◆ A fazer: Retome o trecho sobre a conversão do tempo de trabalho especial em comum e dê seguimento ao texto após a última frase apresentada.

◆ Trecho:
........

Por conseguinte, o tempo de trabalho sob condições especiais poderá ser convertido em comum,
observada a legislação aplicada à época na qual o trabalho foi prestado. Além disso, os
trabalhadores assim enquadrados farão jus à conversão dos anos trabalhados a "qualquer
tempo", independentemente do preenchimento dos requisitos necessários à concessão da
aposentadoria.
Ademais, em razão do novo regramento, encontram-se superadas a limitação temporal, prevista
no artigo 28 da Lei n. 9.711/1998, e qualquer alegação quanto à impossibilidade de
enquadramento e conversão dos lapsos anteriores à vigência da Lei n. 6.887/1980.
Nesse sentido: STJ, REsp 1010028/RN, 5ª Turma; Rel. Ministra Laurita Vaz, julgado em
28/02/2008, DJe 07/04/2008.

........

◆ Dados listados:
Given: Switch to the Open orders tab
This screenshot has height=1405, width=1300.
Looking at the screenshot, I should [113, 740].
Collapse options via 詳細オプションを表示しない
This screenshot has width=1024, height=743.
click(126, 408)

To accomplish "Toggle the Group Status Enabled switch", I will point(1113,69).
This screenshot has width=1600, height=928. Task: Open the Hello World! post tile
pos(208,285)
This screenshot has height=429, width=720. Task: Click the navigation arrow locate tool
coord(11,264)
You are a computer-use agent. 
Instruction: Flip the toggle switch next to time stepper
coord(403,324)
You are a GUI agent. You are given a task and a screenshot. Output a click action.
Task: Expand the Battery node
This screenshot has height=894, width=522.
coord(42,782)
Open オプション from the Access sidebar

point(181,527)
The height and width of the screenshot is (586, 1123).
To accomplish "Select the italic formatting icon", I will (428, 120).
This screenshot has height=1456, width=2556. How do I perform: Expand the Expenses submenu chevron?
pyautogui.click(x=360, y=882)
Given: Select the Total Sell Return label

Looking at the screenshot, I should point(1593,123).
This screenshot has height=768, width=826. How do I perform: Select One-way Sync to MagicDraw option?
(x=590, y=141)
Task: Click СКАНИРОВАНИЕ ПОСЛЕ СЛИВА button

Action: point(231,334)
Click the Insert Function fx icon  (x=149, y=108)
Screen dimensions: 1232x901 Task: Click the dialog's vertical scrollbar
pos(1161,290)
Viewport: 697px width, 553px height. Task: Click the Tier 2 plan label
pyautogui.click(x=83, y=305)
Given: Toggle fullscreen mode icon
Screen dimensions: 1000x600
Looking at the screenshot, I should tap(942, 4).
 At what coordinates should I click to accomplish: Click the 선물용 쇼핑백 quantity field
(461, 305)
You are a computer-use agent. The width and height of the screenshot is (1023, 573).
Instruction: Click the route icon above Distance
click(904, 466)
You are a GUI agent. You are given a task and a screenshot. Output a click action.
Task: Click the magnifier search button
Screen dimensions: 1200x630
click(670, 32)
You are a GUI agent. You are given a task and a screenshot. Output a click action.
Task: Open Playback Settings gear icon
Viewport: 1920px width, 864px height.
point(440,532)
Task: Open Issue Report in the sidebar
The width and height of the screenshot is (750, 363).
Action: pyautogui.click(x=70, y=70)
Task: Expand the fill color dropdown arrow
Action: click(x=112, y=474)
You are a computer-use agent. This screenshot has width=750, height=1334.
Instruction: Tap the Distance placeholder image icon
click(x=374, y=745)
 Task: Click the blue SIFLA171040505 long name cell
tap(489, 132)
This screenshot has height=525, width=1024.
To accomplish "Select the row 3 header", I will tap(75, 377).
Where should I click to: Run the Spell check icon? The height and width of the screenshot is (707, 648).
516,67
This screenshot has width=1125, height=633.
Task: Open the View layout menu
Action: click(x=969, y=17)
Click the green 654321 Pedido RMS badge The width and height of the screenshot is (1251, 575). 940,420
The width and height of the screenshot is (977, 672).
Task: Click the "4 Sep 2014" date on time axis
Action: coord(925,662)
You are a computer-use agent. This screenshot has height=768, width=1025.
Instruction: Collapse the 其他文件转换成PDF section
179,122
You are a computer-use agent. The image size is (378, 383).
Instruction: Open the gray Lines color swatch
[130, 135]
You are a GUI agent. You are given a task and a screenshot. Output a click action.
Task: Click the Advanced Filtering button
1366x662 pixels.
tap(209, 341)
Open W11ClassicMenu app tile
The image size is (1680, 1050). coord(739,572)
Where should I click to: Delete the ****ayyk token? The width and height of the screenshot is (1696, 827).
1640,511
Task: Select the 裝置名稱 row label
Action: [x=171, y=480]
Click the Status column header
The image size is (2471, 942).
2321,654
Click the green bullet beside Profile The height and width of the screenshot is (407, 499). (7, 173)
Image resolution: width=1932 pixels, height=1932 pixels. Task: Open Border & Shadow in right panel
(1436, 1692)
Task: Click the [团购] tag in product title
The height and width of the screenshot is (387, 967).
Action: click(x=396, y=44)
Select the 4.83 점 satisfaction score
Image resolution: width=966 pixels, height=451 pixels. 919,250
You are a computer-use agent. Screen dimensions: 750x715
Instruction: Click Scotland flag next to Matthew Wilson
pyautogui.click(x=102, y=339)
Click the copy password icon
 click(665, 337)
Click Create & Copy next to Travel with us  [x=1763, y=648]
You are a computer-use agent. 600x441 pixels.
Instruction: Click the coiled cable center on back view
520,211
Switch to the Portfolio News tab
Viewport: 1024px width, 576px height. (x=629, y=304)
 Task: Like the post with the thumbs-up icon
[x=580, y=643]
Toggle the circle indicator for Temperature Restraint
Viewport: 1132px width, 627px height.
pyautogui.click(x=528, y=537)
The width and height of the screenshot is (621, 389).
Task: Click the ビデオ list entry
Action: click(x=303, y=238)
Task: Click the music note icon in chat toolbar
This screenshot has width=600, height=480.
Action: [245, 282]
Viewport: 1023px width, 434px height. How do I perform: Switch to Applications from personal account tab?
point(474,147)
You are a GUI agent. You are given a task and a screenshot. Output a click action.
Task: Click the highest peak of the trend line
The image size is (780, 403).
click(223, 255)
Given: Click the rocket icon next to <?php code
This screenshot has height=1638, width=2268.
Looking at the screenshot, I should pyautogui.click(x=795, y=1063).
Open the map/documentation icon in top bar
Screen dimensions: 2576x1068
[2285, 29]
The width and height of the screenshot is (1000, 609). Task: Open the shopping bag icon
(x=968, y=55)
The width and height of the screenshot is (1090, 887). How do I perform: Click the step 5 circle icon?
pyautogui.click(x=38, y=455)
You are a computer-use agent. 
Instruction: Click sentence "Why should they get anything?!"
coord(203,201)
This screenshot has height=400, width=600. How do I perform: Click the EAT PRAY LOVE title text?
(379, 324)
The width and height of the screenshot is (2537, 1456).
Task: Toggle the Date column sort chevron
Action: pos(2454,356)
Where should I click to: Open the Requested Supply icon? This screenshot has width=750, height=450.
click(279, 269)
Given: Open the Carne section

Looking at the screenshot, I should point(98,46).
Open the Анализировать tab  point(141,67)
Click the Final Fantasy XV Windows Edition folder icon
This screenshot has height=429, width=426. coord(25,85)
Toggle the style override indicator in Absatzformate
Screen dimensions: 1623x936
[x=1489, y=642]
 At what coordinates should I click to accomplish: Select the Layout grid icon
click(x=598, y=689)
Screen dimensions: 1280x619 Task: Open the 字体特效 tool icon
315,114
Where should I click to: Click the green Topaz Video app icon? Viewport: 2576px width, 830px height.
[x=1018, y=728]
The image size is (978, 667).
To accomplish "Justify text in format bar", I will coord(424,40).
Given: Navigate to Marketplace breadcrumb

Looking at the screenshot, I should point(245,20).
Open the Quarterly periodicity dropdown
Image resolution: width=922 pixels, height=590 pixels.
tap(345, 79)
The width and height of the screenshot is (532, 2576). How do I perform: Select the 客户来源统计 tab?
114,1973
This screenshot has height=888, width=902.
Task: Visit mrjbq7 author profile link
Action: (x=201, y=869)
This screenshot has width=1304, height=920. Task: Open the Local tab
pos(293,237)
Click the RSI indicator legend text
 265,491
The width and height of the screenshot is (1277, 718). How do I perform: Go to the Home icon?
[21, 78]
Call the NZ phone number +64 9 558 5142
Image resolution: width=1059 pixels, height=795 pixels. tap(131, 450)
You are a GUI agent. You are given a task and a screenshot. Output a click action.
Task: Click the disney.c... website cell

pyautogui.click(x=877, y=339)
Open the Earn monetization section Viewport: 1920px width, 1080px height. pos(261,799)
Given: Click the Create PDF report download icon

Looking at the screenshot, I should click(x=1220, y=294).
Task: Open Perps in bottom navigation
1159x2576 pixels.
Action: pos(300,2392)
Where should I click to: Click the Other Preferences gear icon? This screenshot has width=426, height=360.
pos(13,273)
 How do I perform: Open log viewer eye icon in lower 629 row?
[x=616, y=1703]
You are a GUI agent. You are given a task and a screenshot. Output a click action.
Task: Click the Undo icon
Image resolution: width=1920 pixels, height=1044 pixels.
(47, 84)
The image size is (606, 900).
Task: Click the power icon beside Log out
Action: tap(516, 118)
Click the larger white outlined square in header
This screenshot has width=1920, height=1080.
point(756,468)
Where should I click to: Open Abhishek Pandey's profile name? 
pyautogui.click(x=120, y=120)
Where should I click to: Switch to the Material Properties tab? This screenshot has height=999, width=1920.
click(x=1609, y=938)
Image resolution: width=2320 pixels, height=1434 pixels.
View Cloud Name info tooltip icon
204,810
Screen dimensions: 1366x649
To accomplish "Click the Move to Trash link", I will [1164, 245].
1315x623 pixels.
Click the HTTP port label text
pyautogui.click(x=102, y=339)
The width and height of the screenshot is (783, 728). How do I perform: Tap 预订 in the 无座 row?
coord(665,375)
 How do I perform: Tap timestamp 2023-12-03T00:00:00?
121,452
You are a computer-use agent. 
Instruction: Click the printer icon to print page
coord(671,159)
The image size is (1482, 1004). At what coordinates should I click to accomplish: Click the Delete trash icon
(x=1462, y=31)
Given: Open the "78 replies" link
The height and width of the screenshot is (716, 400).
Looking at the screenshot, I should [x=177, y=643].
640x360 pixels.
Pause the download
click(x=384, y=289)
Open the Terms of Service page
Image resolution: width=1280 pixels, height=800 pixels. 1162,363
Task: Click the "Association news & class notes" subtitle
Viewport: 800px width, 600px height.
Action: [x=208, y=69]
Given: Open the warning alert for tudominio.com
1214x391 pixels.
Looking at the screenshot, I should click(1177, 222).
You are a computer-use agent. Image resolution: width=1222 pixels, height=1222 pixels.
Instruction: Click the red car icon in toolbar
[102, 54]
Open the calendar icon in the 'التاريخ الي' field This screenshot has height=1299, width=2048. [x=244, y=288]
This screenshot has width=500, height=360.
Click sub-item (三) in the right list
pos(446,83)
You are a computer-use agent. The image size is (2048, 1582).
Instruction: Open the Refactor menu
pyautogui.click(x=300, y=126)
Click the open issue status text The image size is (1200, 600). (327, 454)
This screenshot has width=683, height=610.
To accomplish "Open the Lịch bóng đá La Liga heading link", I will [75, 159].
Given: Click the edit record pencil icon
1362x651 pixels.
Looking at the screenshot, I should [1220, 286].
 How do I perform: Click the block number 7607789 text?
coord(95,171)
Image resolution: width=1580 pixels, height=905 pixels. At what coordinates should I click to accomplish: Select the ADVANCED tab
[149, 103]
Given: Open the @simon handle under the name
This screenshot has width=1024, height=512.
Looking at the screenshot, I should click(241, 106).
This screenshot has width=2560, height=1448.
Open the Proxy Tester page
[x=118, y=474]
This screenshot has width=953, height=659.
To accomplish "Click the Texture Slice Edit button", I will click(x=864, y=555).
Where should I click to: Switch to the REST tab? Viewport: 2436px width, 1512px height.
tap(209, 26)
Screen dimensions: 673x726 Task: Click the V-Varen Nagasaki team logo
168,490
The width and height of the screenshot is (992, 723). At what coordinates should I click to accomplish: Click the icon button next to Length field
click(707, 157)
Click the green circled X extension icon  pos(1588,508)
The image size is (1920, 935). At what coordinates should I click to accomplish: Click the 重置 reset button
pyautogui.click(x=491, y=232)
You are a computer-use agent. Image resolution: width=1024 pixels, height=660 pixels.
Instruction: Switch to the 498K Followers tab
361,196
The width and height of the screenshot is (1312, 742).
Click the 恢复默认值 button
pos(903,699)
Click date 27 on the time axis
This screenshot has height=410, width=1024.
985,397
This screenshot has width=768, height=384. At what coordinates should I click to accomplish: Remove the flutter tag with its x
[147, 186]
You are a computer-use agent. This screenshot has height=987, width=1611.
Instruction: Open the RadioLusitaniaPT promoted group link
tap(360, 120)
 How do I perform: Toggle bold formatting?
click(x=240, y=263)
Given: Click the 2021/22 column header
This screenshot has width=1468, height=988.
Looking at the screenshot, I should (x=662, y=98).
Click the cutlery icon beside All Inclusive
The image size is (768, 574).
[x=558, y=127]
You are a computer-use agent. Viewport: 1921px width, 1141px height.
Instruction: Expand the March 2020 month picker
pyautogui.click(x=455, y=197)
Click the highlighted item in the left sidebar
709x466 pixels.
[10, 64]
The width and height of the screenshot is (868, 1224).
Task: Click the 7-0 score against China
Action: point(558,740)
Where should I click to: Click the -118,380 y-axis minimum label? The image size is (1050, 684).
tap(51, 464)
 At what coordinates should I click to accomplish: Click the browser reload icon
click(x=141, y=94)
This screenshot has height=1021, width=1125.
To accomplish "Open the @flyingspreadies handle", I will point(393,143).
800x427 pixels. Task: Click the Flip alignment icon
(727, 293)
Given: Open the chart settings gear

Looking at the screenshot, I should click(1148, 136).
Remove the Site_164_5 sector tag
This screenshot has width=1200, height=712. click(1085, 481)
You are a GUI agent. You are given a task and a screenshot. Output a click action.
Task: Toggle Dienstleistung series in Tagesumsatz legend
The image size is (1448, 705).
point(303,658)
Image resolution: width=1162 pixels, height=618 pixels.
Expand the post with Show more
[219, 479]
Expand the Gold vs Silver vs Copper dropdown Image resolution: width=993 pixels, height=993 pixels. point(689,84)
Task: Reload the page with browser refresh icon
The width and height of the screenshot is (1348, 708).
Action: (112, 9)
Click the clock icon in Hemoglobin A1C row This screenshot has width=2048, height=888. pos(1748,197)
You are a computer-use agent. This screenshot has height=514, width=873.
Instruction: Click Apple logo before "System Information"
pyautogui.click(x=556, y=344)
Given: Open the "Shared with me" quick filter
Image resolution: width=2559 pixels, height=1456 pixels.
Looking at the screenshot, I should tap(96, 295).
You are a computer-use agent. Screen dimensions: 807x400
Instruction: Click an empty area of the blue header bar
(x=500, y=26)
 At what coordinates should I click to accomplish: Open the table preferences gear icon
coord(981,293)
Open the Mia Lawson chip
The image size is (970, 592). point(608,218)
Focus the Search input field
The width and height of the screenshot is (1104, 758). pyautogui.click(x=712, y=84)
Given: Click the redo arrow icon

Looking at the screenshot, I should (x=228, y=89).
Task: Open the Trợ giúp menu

........

◆ Resultado do exercício:
Cumpre observar que antes da entrada em vigor do Decreto n. 2.172, de 5 de março de 1997,
regulamentador da Lei n. 9.032, de 28 de abril de 1995, não se exigia (exceto em algumas
hipóteses) a apresentação de laudo técnico para a comprovação do tempo de serviço especial,
pois bastava o formulário preenchido pelo empregador (SB40 ou DSS8030) para atestar a
existência das condições prejudiciais.
Nesse particular, a jurisprudência majoritária, tanto nesta Corte quanto no Egrégio STJ, assentou-
se no sentido de que o enquadramento apenas pela categoria profissional é possível tão-somente
até 28/4/1995 (Lei n. 9.032/1995). Nesse sentido: STJ, AgInt no AREsp 894.266/SP, Rel. Ministro
HERMAN BENJAMIN, SEGUNDA TURMA, julgado em 06/10/2016, DJe 17/10/2016.
Contudo, tem-se que, para a demonstração do exercício de atividade especial cujo agente
agressivo seja o ruído, sempre houve a necessidade da apresentação de laudo pericial,
independentemente da época de prestação do serviço.
Nesse contexto, a exposição superior a 80 decibéis era considerada atividade insalubre até a
edição do Decreto n. 2.172/1997, que majorou o nível para 90 decibéis. Isso porque os Decretos
n. 83.080/1979 e 53.831/1964 vigoraram concomitantemente até o advento do Decreto n.
2.172/1997.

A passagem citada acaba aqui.